Zanim zabrzmiały pierwsze akordy, kilka zdań na temat łańcuckiego festiwalu powiedziała dyrektor Filharmonii Podkarpackiej Marta Wierzbieniec. – Dzisiejszy koncert traktujemy jako prolog do festiwalu w Łańcucie. Jest to już drugie takie wydarzenie, w ubiegłym roku zapowiedzią łańcuckiej uczty muzycznej, był koncert na Zamku Królewskim w Warszawie. W tym roku gościmy w pięknym, wyremontowanym Zamku Dzikowskim – zauważyła Marta Wierzbieniec, dyrektor Filharmonii Podkarpackiej, organizatora festiwalu. Zachęcała również gorąco do przyjazdu do dawnej siedziby hrabiów Potockich na koncerty, które odbędą się w różnych częściach zamku i jego otoczenia.

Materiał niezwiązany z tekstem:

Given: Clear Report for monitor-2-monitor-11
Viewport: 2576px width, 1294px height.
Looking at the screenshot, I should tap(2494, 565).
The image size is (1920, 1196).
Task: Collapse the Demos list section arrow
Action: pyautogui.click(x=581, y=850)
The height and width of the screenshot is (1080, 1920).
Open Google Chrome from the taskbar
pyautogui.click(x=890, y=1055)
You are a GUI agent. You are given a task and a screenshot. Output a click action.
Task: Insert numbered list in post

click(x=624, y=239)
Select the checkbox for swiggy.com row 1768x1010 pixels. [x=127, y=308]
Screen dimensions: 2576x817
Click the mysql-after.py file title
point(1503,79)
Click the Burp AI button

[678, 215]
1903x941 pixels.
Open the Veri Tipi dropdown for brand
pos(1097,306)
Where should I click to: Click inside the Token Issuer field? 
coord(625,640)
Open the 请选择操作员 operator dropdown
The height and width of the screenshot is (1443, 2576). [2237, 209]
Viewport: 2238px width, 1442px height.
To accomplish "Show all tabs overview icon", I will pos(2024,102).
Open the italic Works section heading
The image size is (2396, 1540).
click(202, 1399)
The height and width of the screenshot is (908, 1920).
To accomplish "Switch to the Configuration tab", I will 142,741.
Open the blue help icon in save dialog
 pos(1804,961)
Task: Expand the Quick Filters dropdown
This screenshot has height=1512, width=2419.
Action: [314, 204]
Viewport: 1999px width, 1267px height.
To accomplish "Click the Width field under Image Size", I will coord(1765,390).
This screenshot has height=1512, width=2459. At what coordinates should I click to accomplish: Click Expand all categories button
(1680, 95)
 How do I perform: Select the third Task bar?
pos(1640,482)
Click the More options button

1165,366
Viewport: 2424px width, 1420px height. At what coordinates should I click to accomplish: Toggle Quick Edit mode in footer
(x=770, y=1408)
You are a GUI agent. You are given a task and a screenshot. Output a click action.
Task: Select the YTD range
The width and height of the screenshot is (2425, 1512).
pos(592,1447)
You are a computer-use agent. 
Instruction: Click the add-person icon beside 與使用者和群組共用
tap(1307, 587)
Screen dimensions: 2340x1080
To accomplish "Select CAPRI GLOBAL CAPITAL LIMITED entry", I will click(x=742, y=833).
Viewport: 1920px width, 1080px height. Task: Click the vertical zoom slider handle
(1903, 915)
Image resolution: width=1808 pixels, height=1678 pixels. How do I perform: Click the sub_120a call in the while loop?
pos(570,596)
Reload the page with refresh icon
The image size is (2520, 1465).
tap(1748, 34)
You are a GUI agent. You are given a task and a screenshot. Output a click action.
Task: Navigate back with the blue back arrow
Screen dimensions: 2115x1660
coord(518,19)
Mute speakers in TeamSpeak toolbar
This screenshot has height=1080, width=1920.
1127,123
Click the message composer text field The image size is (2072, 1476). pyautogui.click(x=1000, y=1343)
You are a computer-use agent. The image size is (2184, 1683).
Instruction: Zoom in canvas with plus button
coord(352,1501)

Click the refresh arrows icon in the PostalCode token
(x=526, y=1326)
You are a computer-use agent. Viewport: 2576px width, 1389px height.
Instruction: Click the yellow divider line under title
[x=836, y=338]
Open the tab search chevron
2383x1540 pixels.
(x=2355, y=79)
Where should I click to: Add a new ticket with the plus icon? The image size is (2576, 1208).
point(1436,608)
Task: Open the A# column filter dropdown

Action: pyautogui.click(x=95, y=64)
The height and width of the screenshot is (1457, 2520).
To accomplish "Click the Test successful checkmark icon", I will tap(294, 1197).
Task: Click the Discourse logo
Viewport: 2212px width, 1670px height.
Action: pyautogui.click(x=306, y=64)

Muzycy rozpoczęli koncert od „Karuzeli z madonnami”, wielkiego przeboju Ewy Demarczyk, do słów Mirona Białoszewskiego z muzyką Zygmunta Koniecznego, który brawurowo wykonał główny bohater wieczoru – Jacek Wójcicki. Następnie artysta „Piwnicy pod Baranami” zaśpiewał dwa utwory nieżyjącego krakowskiego barda Marka Grechuty, w tym „Nie dokazuj”, której refren wspólnie ze śpiewakiem wykonała cała publiczność.
Głównym punktem programu były jednak przeboje, które wspólnie z gwiazdami kina, kabaretów, rewii, nuciła cała Polska od Zaleszczyk po Juratę. W nastrój czarownych lat 20. i 30. wprowadziła melodia „Powróćmy jak za dawnych lat” z filmu „Manewry miłosne”, którą wykonywali Tola Mankiewiczówna i Aleksander Żabczyński. Po czym pałeczkę przejął Jacek Wójcicki śpiewając piosenki z repertuaru Hanki Ordonówny, Eugeniusza Bodo, wspomnianego Aleksandra Żabczyńskiego oraz Mieczysława Fogga. Nie zabrakło również wielu akcentów humorystycznych. Nie spodziewający się niczego, radny Sławomir Partyka wraz z żoną zostali przez piosenkarza zatrudnieni do roli żywego gramofonu, co publiczność przyjęła z entuzjazmem. Nawiązując do przedwojennego humoru kabaretowego, który nie mógł obyć się bez dobrego szmoncesu, opowiedział znany, spopularyzowany przez Mariana Opanię tekst „Mam już dosyć żony”.
Publiczność zachwycona koncertem długo nie chciała wypuścić artystów, domagając się kolejnych bisów. Wieczór zakończył wreszcie Jacek Wójcicki parafrazą słynnego powiedzenia Piotra Skrzyneckiego, zamykającego występ kabaretu: „Żegnajcie, a teraz już idźcie do domu. Niech was Bóg i policja tarnobrzeska prowadzi do domu”.